Vaststelling eurotarieven parkeerautomaten

(24-7) Het College van B. en W. heeft de eurotarieven voor parkeren bij parkeerautomaten op straat vastgesteld. De kleinste betaaleenheid moet volgens het College ¤ 0,5 (ongeveer fl. 1,10) in plaats van fl. 1,- worden. Omdat de invoering van de Euro niet mag leiden tot een prijsverhoging, wordt het aantal minuten parkeertijd dat de consument voor een betaaleenheid krijgt naar boven afgerond.

Sinds de invoering van de harmonisatie van het parkeerbeleid (augustus 1999) hangen de parkeertarieven in Rotterdam af van de parkeerdruk (vraag naar parkeerruimte). Deze tarieven variëren dan ook per straat, dag en dagdeel. Hoe groter de vraag, hoe hoger het tarief (variërend van fl. 0 tot nu nog fl. 5,-).

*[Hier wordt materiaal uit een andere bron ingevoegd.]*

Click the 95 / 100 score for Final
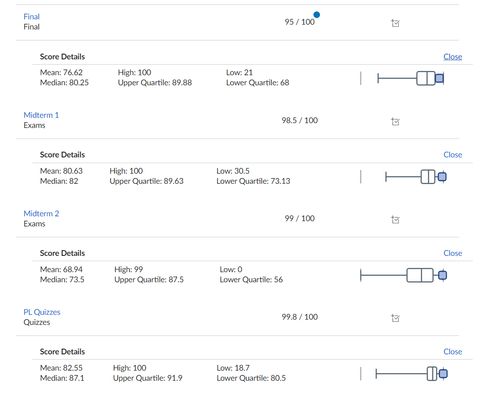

De keuze in 1999 om de gulden als kleinste betaaleenheid te nemen, had te maken met de vele storingen door teruggave van klein geld bij automaten. Dat zal zich bij de invoering van de EURO ook voordoen, tenzij de raad het voorstel van het College van vorig jaar overneemt om, in verband met het grote aantal vernielde parkeerautomaten, vanaf januari 2002 uitsluitend elektronisch betalen op straat toe te staan. Dan dient echter bij het parkeren de betaalkaart te worden afgewaardeerd met een veelvoud van een aftikbedrag. Is dit aftikbedrag te klein (bijv. ¤ 0,25), dan zou dit voor de klant een groot aantal handelingen betekenen.

De commissie VVSR is op 11 juli met dit voorstel akkoord gegaan. De gemeenteraad zal over de eurotarieven bij de behandeling van de parkeertarieven juli 2001 een besluit nemen.